Lawmaker wants further study of order blocking immigration plan


CNMI lawmakers need to study further a U.S. District Court order blocking President Barrack Obama’s executive action on immigration reform.

For now, the court order will have a bigger effect on undocumented aliens in the mainland than in U.S. territories.

According to Rep. Angel Demapan (R-Saipan), the decision could mean that the federal court “just wants to further iron out the legality in the process of immigration” or propose “a better way” of going about the immigration process.

The CNMI lawmaker said the court decision will have a bigger effect on the U.S. mainland, simply because of the sheer number of undocumented aliens.

The CNMI and Guam also have a number of undocumented migrants, but the number is nowhere near that of mainland workers.

Demapan, chairman of the House Committee on Federal and Foreign Affairs, said it might still be a “wait and see” situation on the effects of the court ruling, as far the CNMI is concerned.

A federal court in Texas issued the order Wednesday, which essentially blocks an executive action by Obama to defer the deportation of millions of undocumented immigrants.

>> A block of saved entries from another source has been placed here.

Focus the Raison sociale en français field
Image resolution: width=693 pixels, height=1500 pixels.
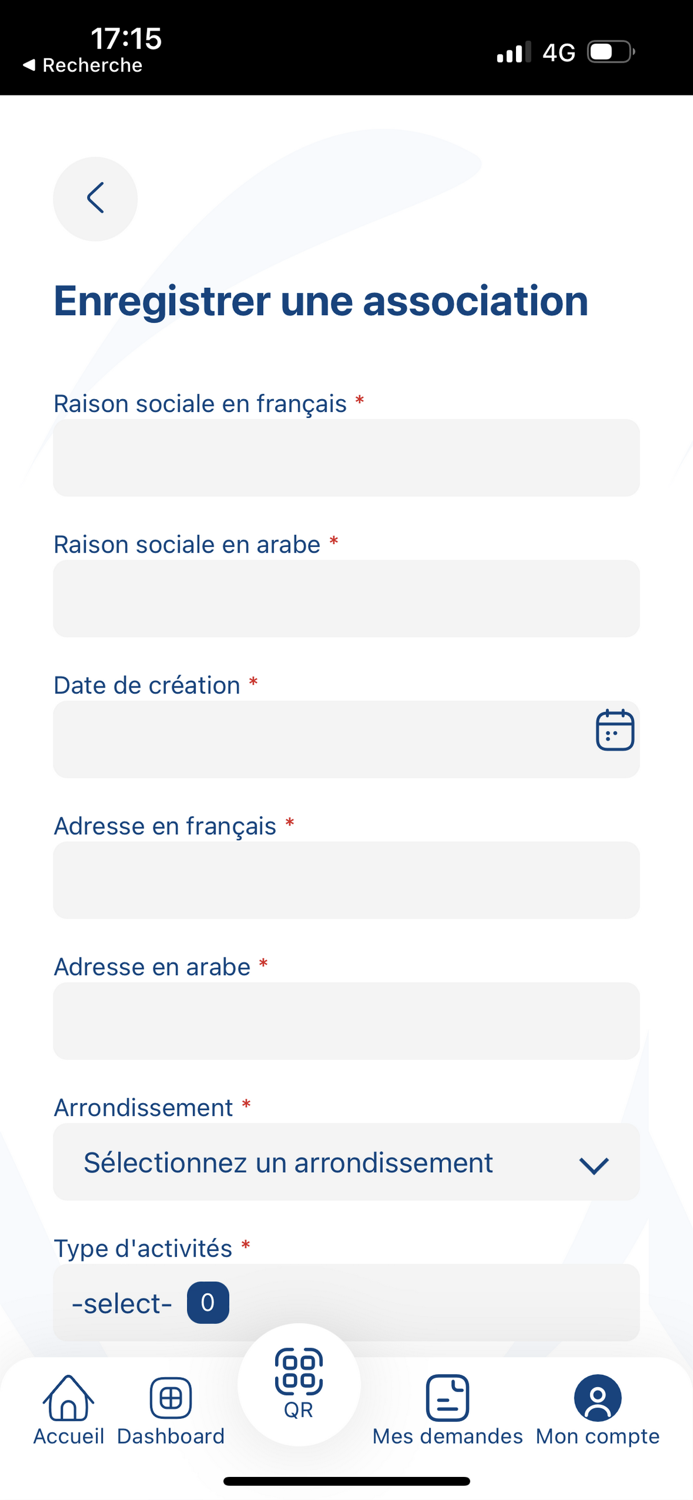point(346,458)
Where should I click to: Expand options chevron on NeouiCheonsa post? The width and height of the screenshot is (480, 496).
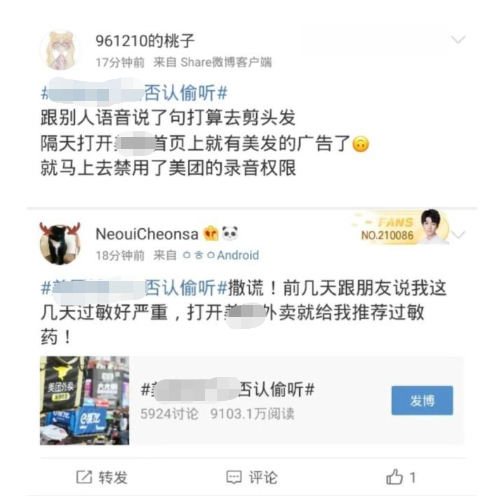coord(459,235)
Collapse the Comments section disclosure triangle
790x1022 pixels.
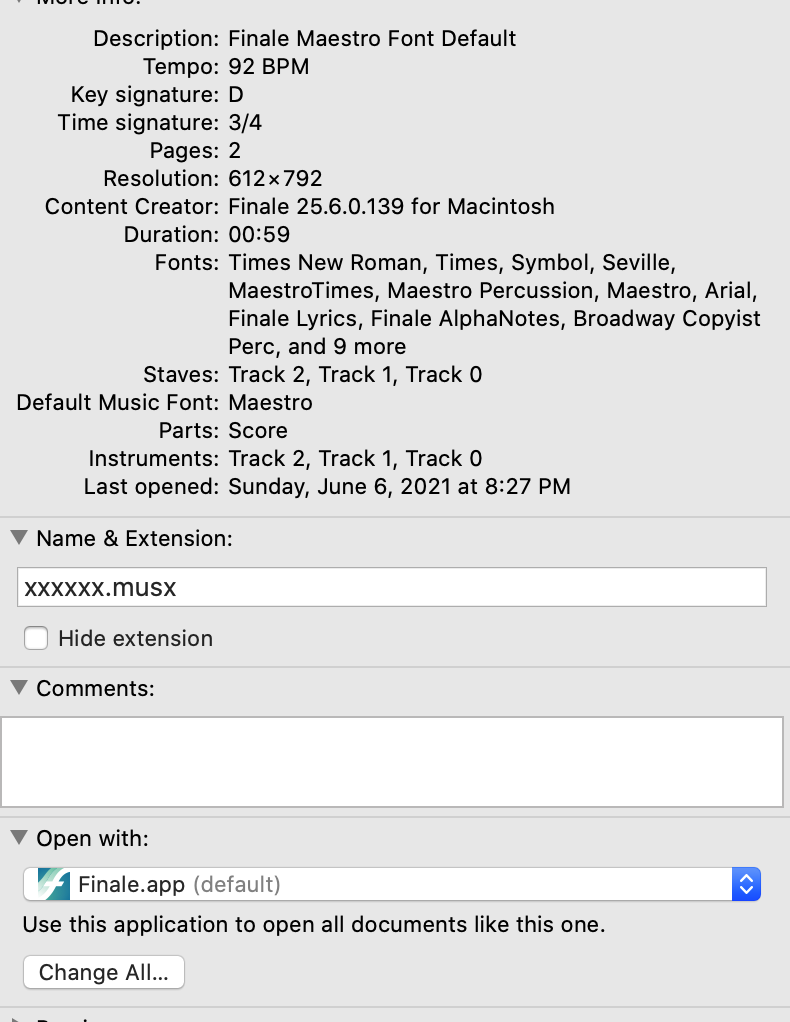tap(19, 688)
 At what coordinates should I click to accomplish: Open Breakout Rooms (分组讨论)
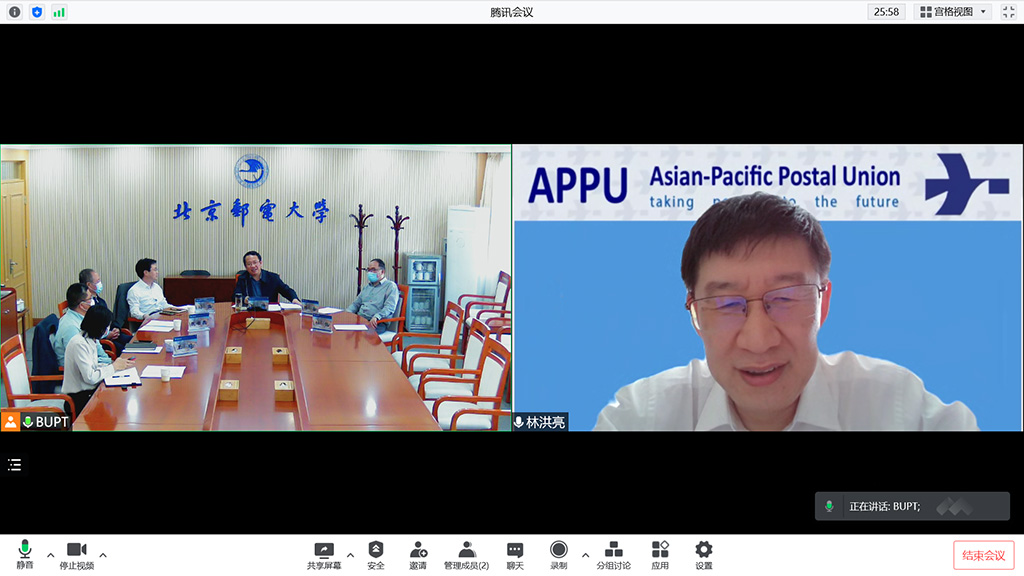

The court order also compels U.S Citizenship and Immigration Services to temporarily suspend immigration services, particularly for Deferred Action for Parents of Americans and Lawful Permanent Residents.

The DAPA is seen to have an effect on illegal aliens in U.S. territories, including the CNMI, because many have children born in the territory.

DAPA is said to allow undocumented parents of lawful U.S citizens to defer deportation and seek job benefits.

The court hearing does not affect the Deferred Action for Childhood Arrivals, another immigration policy included in Obama’s executive action.

USCIS has already issued an advisory, saying that due to a federal court order, “USCIS will not begin accepting requests for the expansion of DACA on Feb. 18 as originally planned.”

“The court’s temporary injunction, issued Feb. 16, does not affect the existing DACA. Individuals may continue to come forward and request an initial grant of DACA or renewal of DACA under the guidelines established in 2012,” the advisory further states.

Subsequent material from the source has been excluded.